RECORDED INFORMATION
________________________
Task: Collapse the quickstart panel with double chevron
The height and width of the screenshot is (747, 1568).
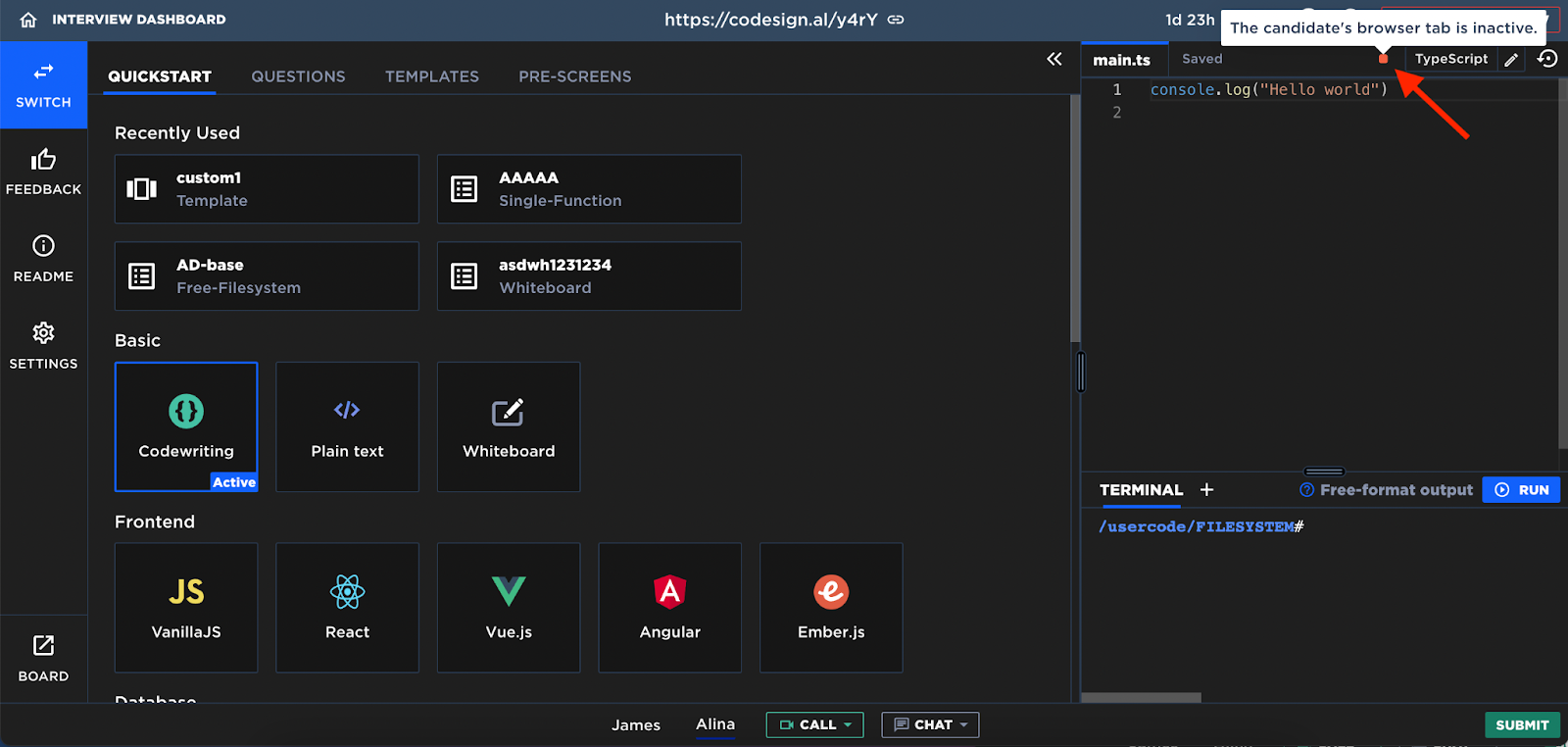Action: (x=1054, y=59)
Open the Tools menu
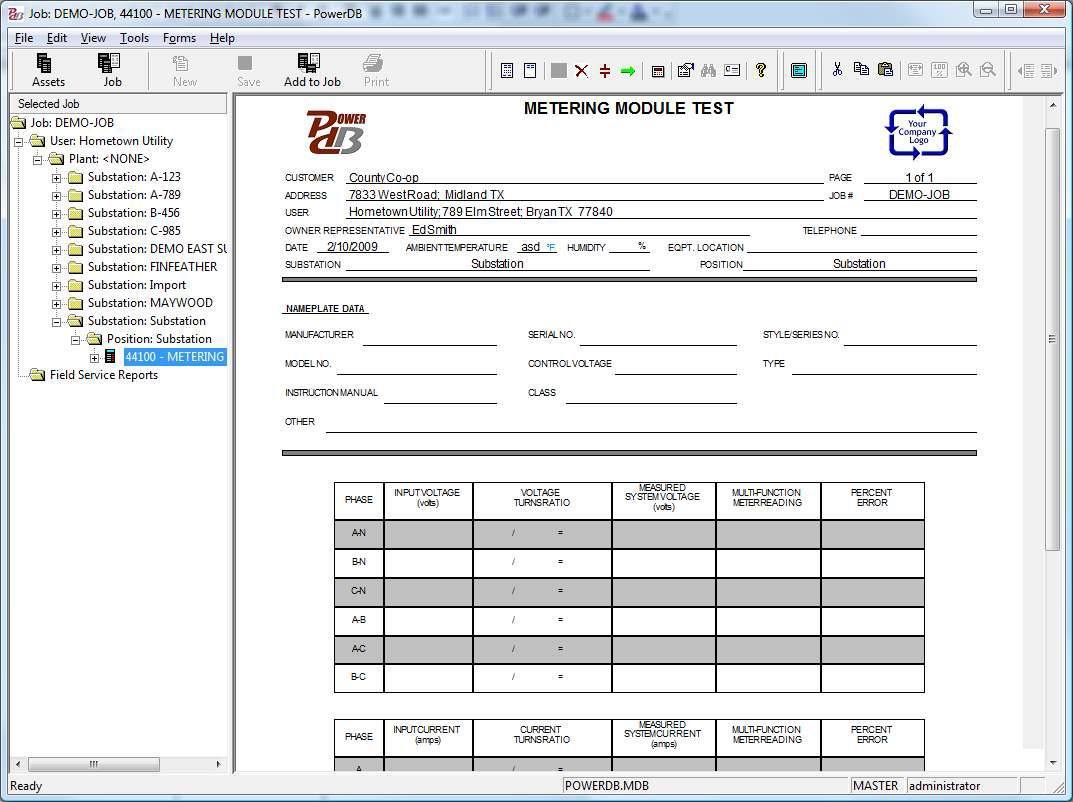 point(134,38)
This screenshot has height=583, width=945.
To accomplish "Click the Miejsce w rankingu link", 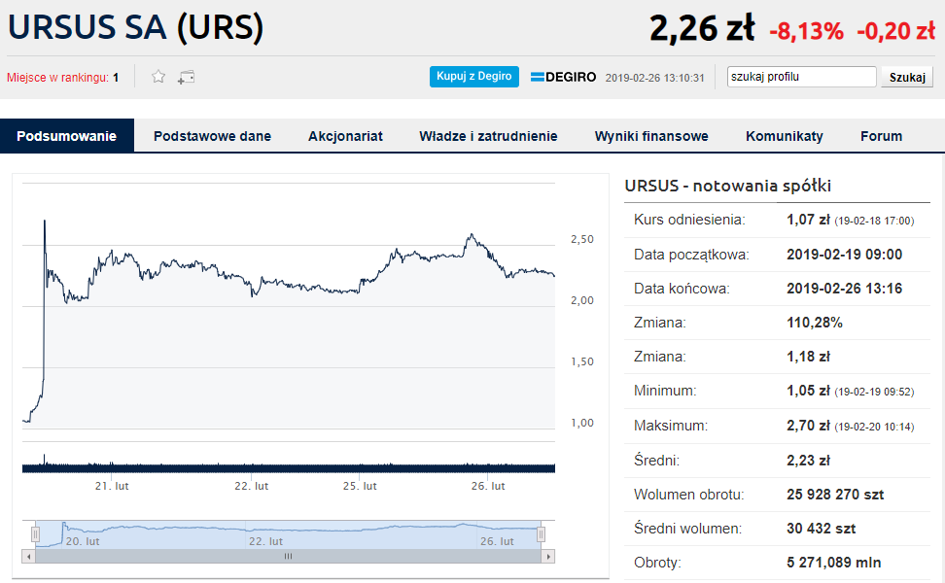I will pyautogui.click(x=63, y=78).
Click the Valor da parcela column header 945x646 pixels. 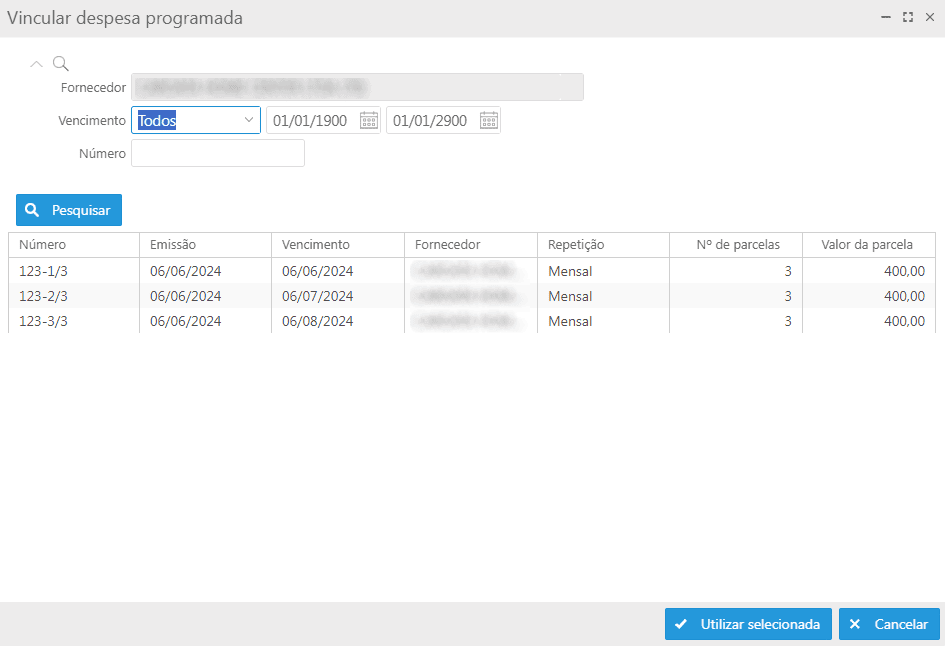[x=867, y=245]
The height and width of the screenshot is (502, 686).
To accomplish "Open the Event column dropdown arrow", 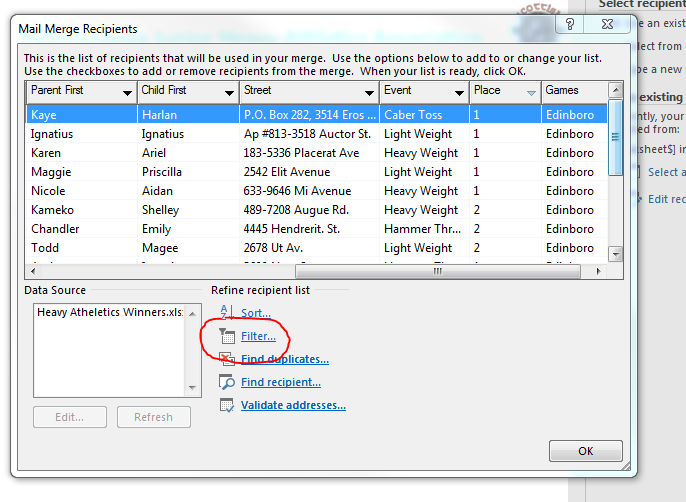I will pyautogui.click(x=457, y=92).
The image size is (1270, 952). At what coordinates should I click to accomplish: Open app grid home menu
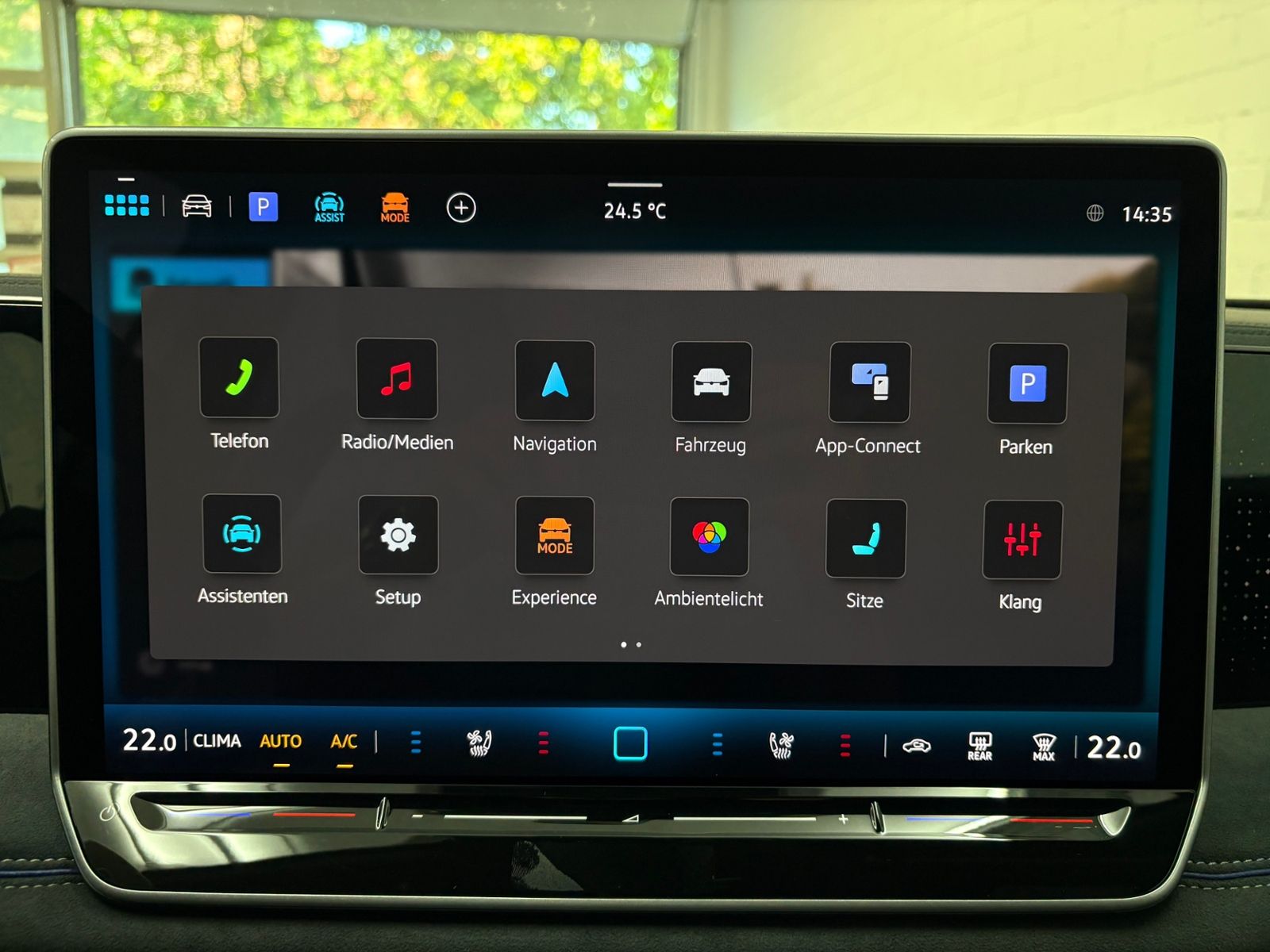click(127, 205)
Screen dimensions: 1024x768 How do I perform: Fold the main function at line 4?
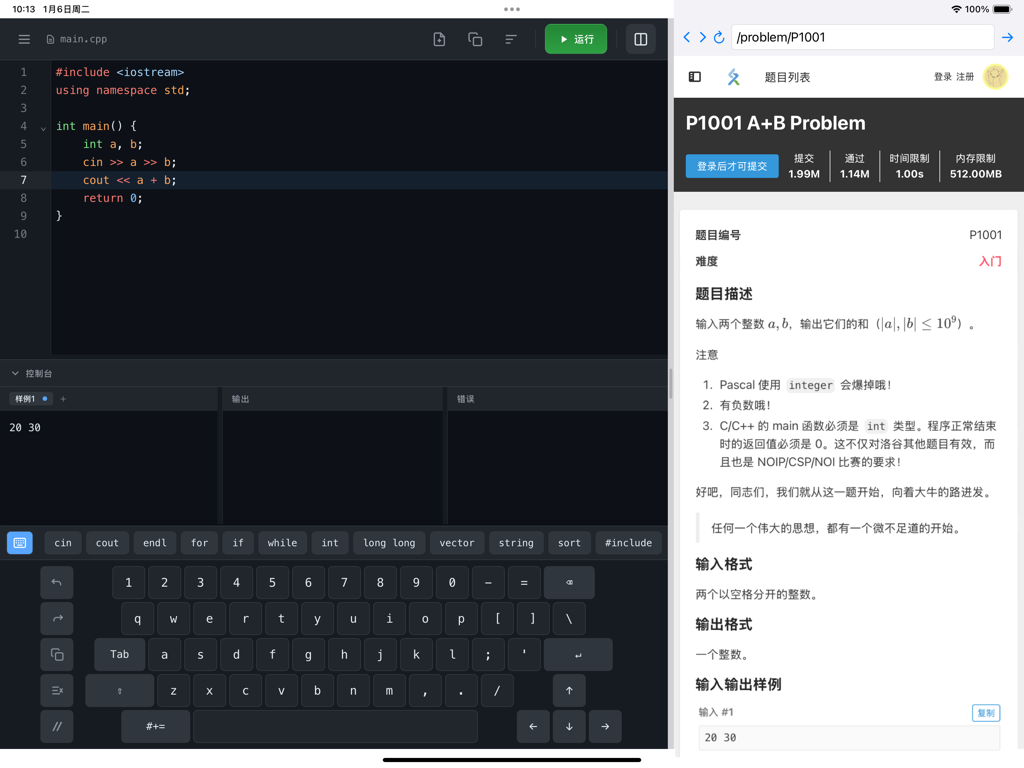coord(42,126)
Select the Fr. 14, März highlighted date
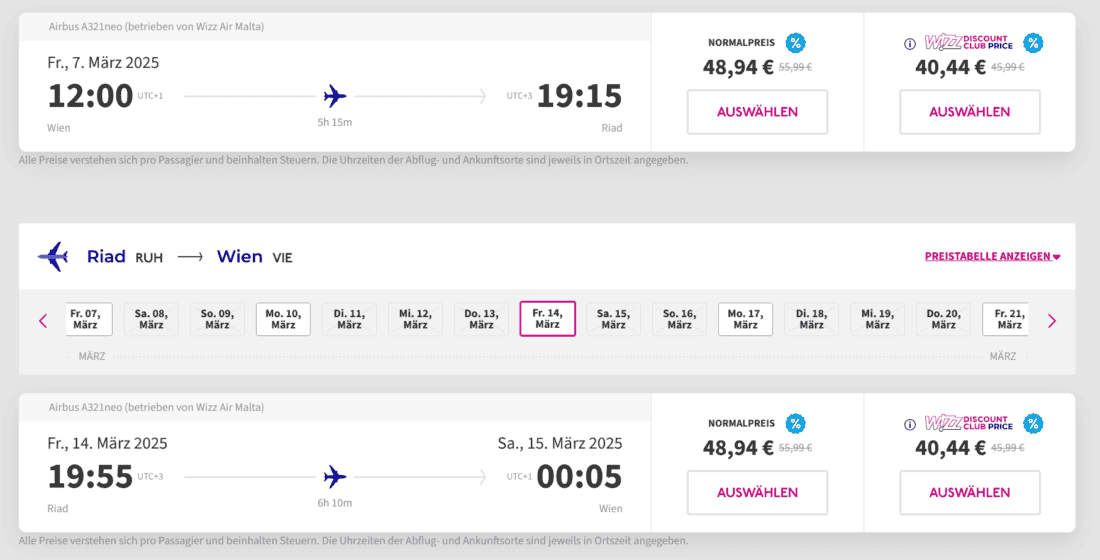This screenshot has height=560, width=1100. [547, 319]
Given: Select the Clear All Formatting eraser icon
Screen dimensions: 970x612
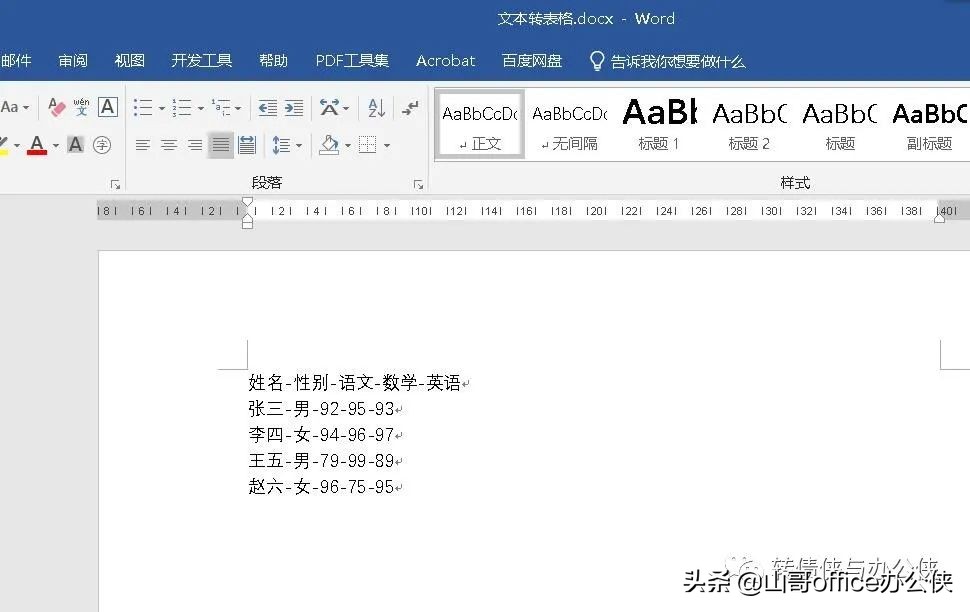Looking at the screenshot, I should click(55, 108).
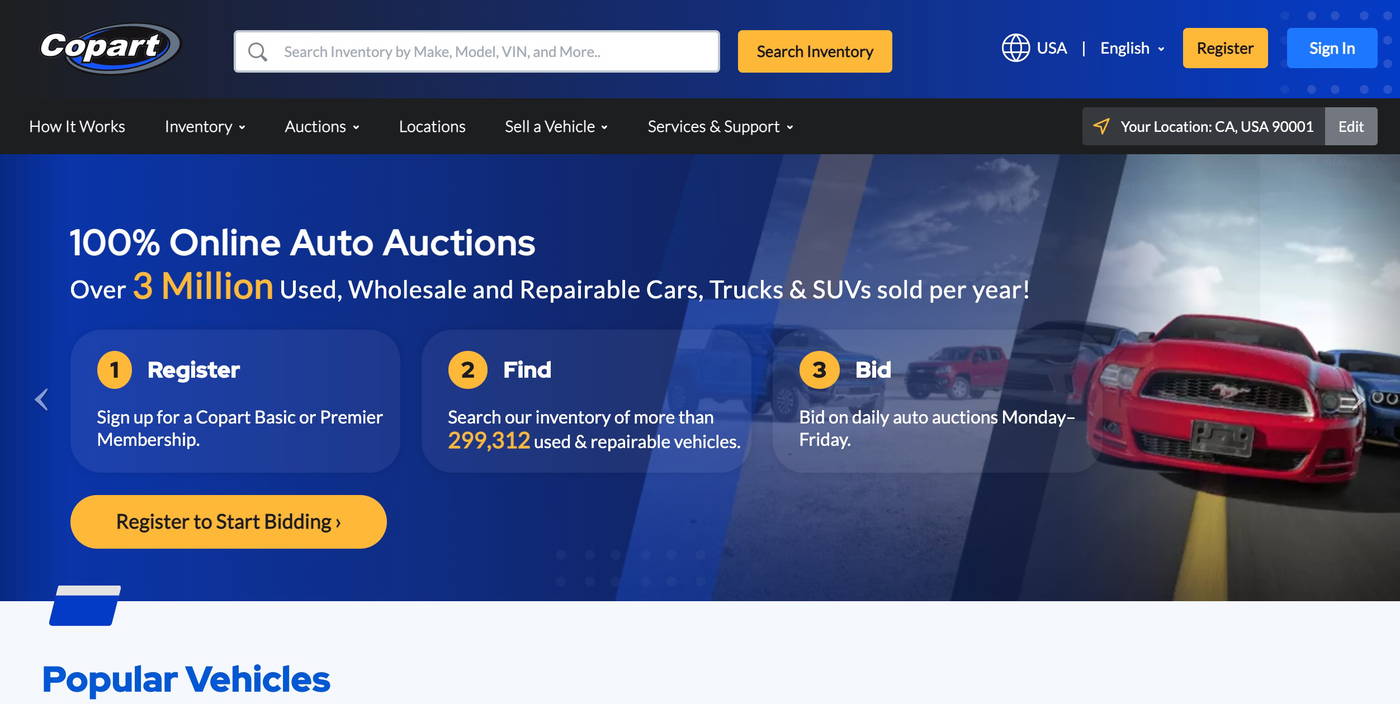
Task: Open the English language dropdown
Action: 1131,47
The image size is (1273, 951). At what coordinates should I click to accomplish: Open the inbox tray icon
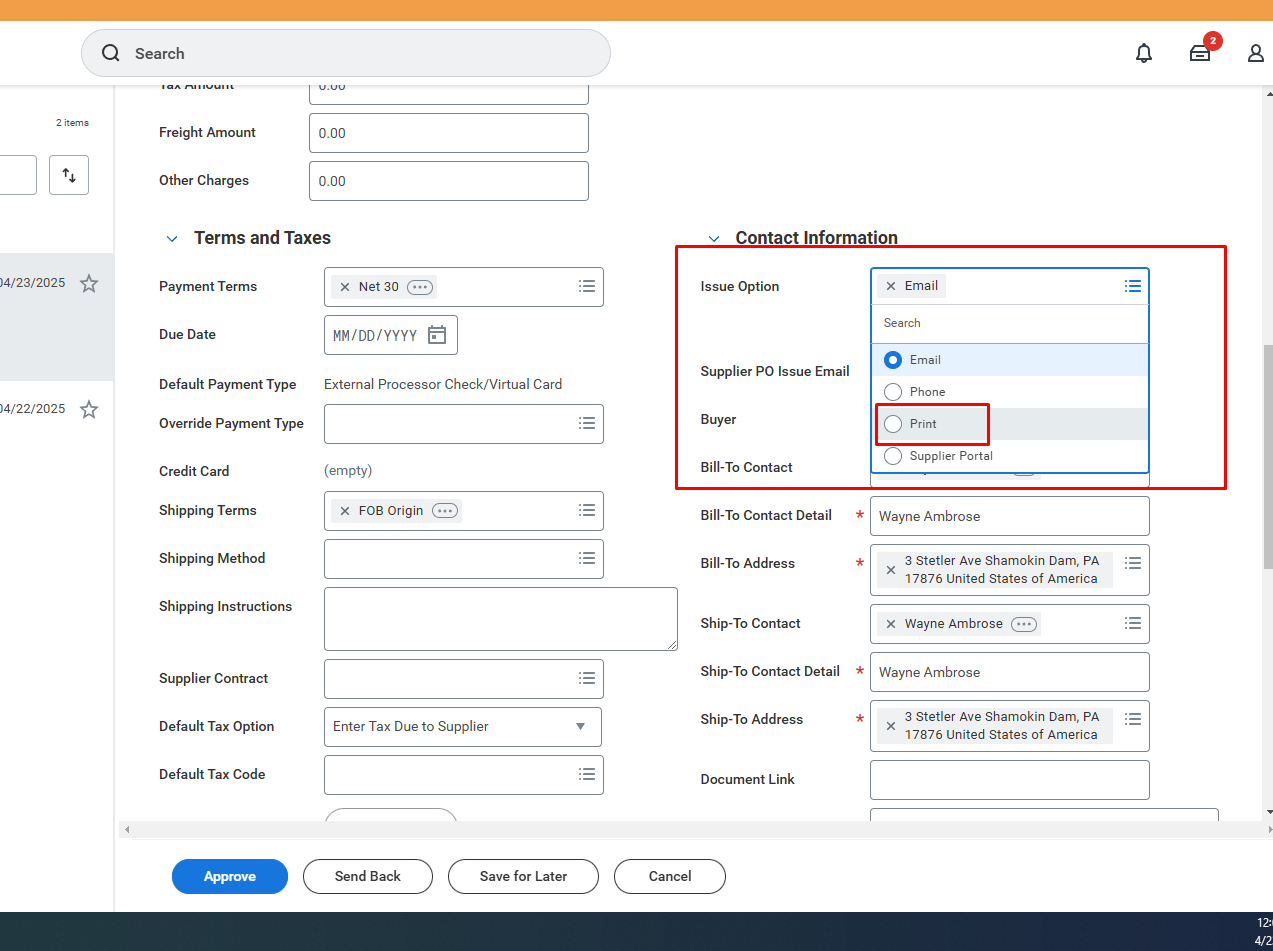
________________________
WORK REQUIRED
Which lines of the data include the string "icon"? Find them and copy each one.

RESULT FOR THIS TASK
Given: Select the Clear All Formatting eraser icon
The image size is (1273, 951). At what coordinates should I click to accomplish: Open the inbox tray icon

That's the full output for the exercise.